Wednesday, January 18, 2012

Tripping


So tell me what you think of this brilliant idea. When an airline loses your luggage I think they need to suck it up and admit they messed up. Publicly. What I’d like to see them do is give you a t-shirt for starters – you know so you at least have pajamas or something to wear to your sister’s wedding. Now if they’re a fun airline it could say something awesome like, “I don’t normally dress like this, but JET BLUE lost my luggage!”  If they really want to make customers happy the back of the shirt could say “I’m getting frequent flier miles for every mile my luggage travels WITHOUT ME!  GO JET BLUE!”  Face it, you’d want your luggage to take the long way home.

A complimentary toiletry bag would be super nice too – deodorant, toothbrush and paste, a comb. Surely a great marketing plan could be hatched to provide samples of new products, while supplying travelers with some basics necessities for when they end up on the other coast at 3:00 a.m. with only the clothes on their back. Maybe the airlines could even have one or two meetings with the Fed Ex people and get some pointers on, “When it absolutely has to be there overnight.”  Right?

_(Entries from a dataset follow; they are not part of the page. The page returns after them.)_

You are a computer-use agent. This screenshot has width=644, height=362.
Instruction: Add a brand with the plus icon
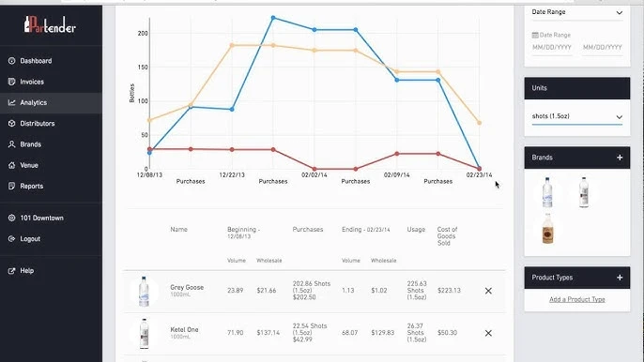[620, 158]
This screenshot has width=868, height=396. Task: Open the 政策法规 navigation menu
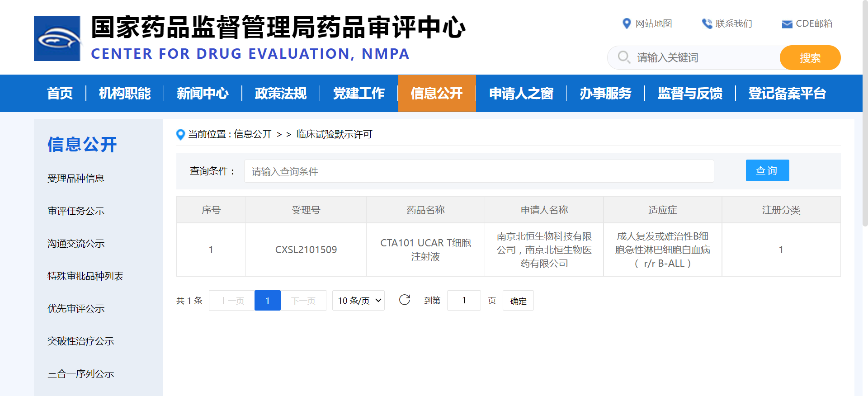point(281,94)
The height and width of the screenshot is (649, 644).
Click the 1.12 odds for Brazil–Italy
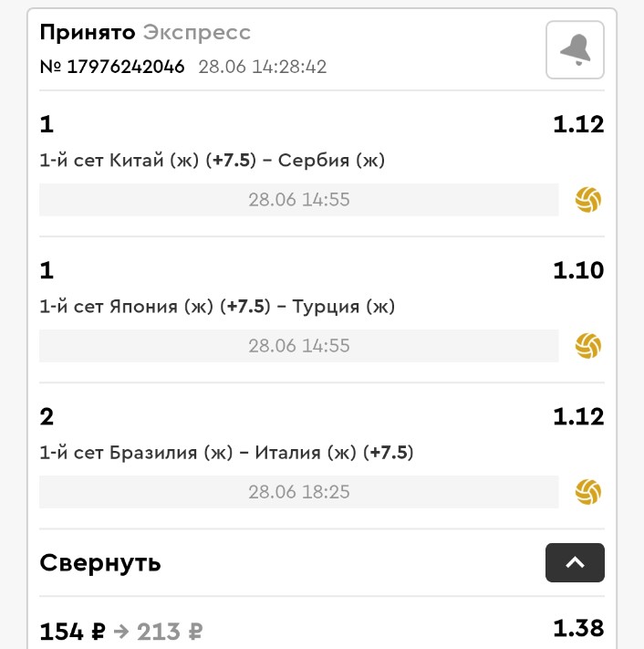coord(578,416)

Really I’m not down on air travel at all, it rocks. Of course there are inevitable delays, storms and volcanoes do exactly what they want and we deal. Yes, I’d prefer a Stargate or being Beamed Up, but in the meantime, I’ll take flying even if my luggage goes inexplicably to Tampa when I’m flying from NYC to the west coast.

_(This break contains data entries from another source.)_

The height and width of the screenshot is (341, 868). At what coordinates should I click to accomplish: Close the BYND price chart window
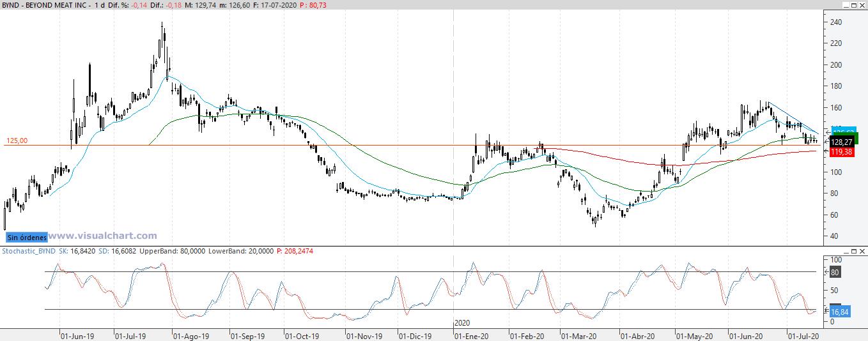(862, 5)
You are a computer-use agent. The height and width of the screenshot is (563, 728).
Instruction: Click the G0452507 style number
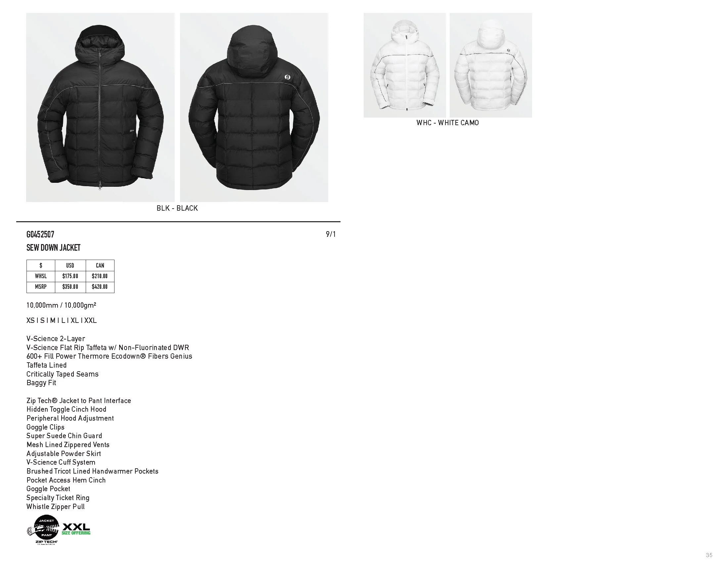tap(40, 234)
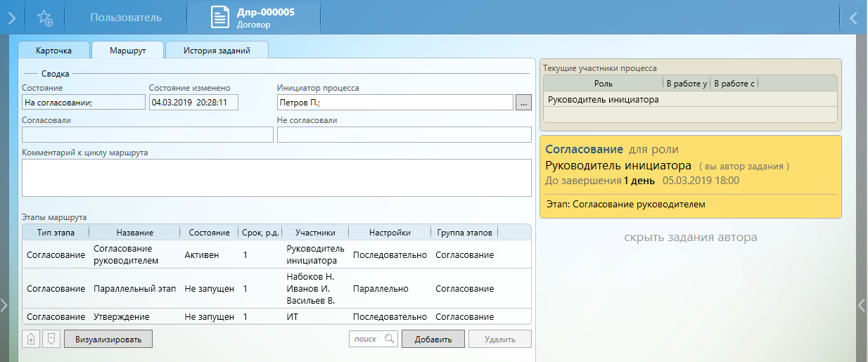Screen dimensions: 868x362
Task: Open the История заданий tab
Action: (216, 51)
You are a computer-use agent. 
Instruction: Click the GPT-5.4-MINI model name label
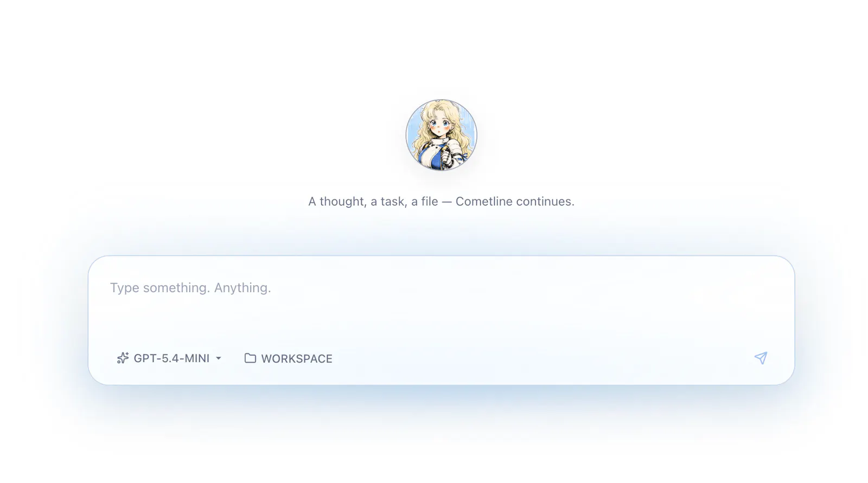[171, 358]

As a random Being, I enjoy the beauty of precision, and there is a whole lot of air traffic getting where it needs to go and I find that impressive. I adore Jet Blue too – that extra leg room is priceless. Even sans luggage I’d fly them on any long flight. Once, on a USAir red-eye with seats the size of kindergarten chairs, I slept physically wedged between a corporate attorney on one side (he clutched his folder of legal briefs all night) and some guy who snored on my shoulder (he had onions for dinner), on the other. The tall guy behind me literally put his legs under my seat and they were jutting out below it, so I kept trying to stealthily move my legs into my seat-mates airspace. None of us spoke a word to each other the entire trip, and when we finally landed we all avoided eye contact but I felt like I should probably go to confession or something.

There is that saying, "Life is a journey, not a destination..." ~ Ralph Waldo Emerson/Aerosmith. I don't think that it necessarily applies to airline travel - face it, would you want to fly the airline that adopted that motto? However, it is pretty much the journeys that stick in my head.  Why is that?